Die Ärzte klagen offenbar auf hohem Niveau.
(Foto: picture-alliance/ ZB)
Gegen die seit Jahresanfang gültige bundesweite Honorarreform waren viele Ärzte Bayerns in den vergangenen Monaten unter Hinweis auf angeblich drohende massive Einkommenseinbußen Sturm gelaufen. Sie protestierten mit Demonstrationen und zeitweisen Praxisschließungen und bekamen dabei auch Unterstützung von Bayerns Gesundheitsminister Markus Söder (CSU).

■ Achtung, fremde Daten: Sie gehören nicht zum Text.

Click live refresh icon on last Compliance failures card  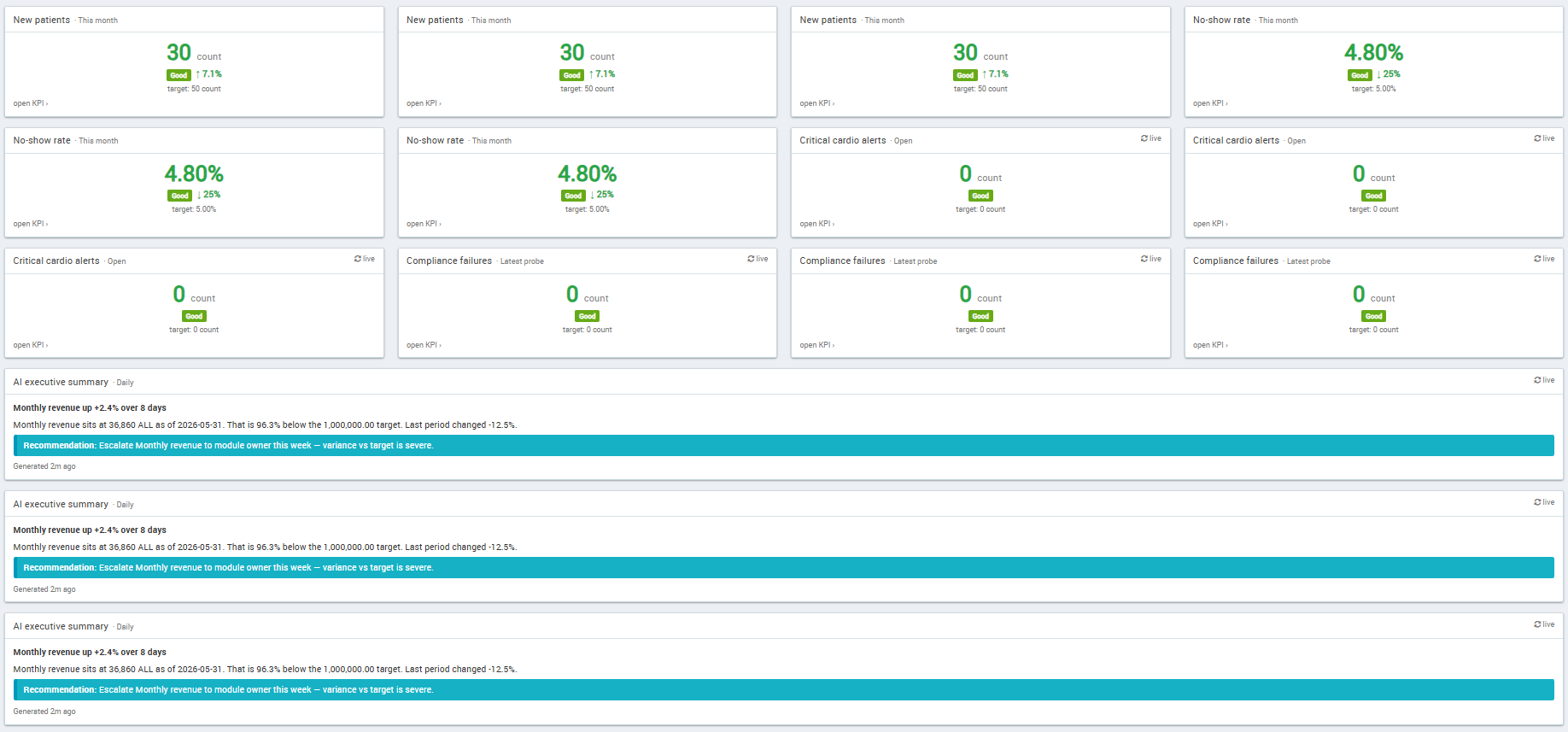click(1544, 259)
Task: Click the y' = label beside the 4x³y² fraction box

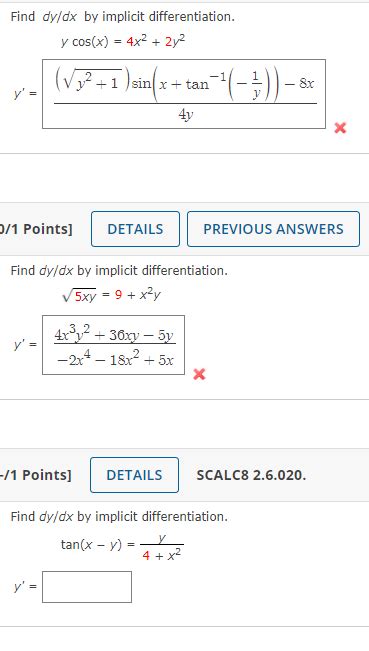Action: [25, 345]
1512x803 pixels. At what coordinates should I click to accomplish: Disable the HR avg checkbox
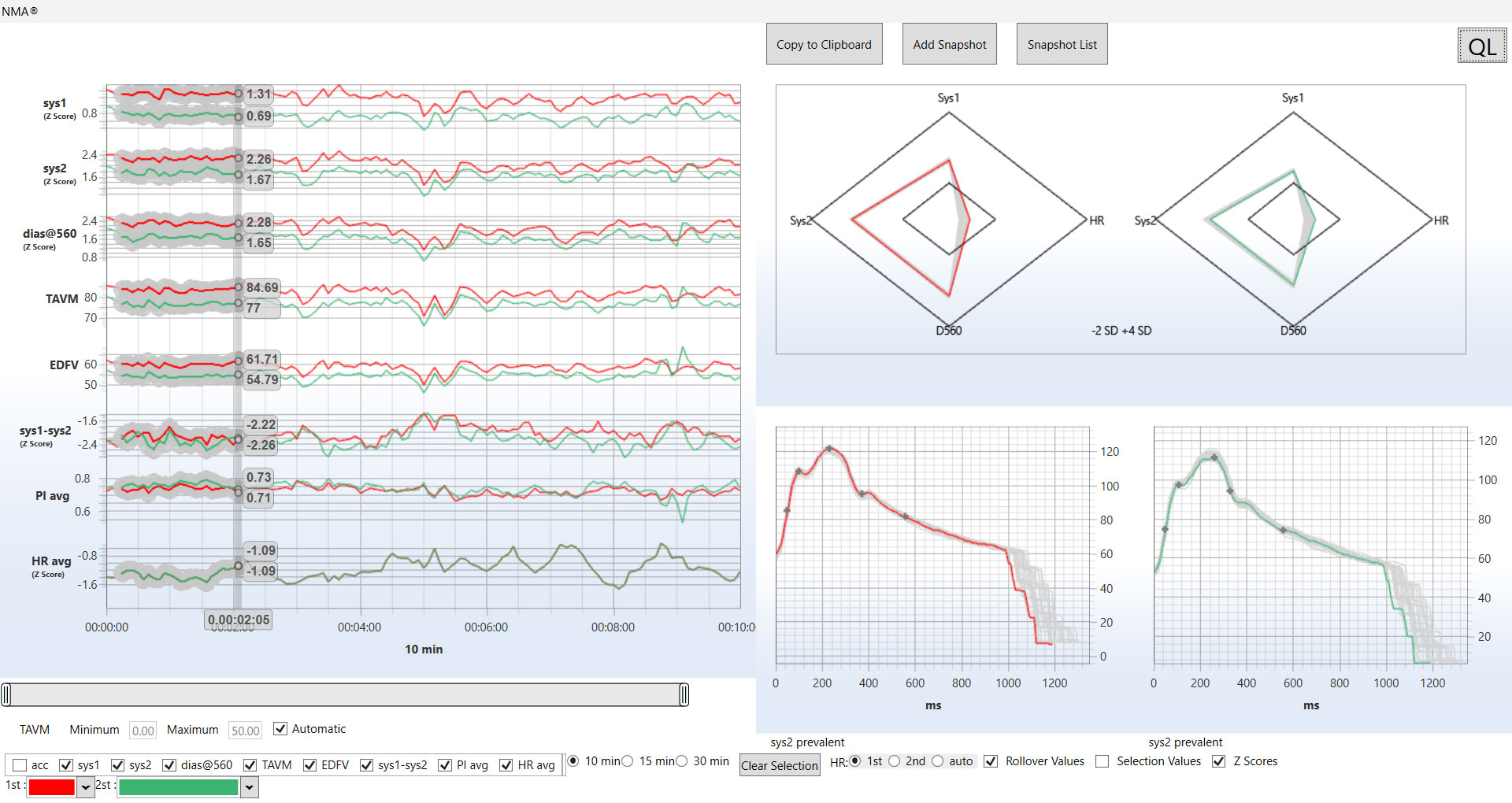[506, 764]
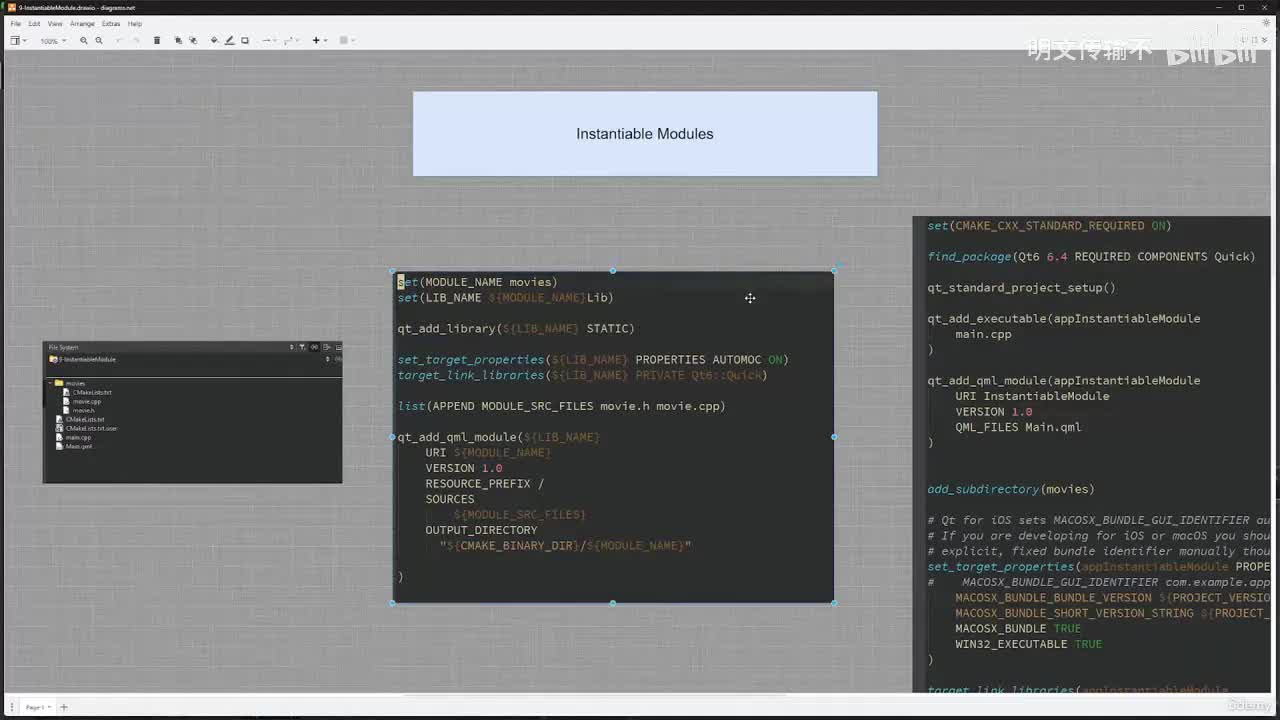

Verluste teilweise gedeckt
Insbesondere die Diabetesärzte profitieren dem Bericht der "Süddeutschen Zeitung" zufolge von der Honorar-Reform. Gewinner seien aber auch Bayerns Neurologen: Sie verdienten im ersten Quartal nach KVB-Berechnungen etwa 13 Prozent mehr, ebenso wie die Chirurgen (plus zehn Prozent) und die Nervenärzte (plus elf Prozent). Die Ärzte hatten bei ihren Protesten dagegen von drohenden Einbrüchen bis zu 40 Prozent gesprochen. Verlierer der Reform sind dem Bericht zufolge vor allem die Kardiologen, die bis zu zehn Prozent Einbußen melden, sowie die Neurochirurgen (minus sechs Prozent) und die Anästhesisten (minus sieben Prozent).
Die Vertreter von Ärzten, Kassen und Ministerium in Bayern haben aber eine Regelung ausgearbeitet, die alle Praxen mit mehr als fünf Prozent Verlust unterstützen soll. Dafür schießen die Kassen und die Kassenärztliche Vereinigung nach Informationen der "Süddeutschen Zeitung" noch einmal mehr als 16 Millionen Euro für die Honorare zu: vier Millionen die Kassen, den Rest die Kassenärztliche Vereinigung.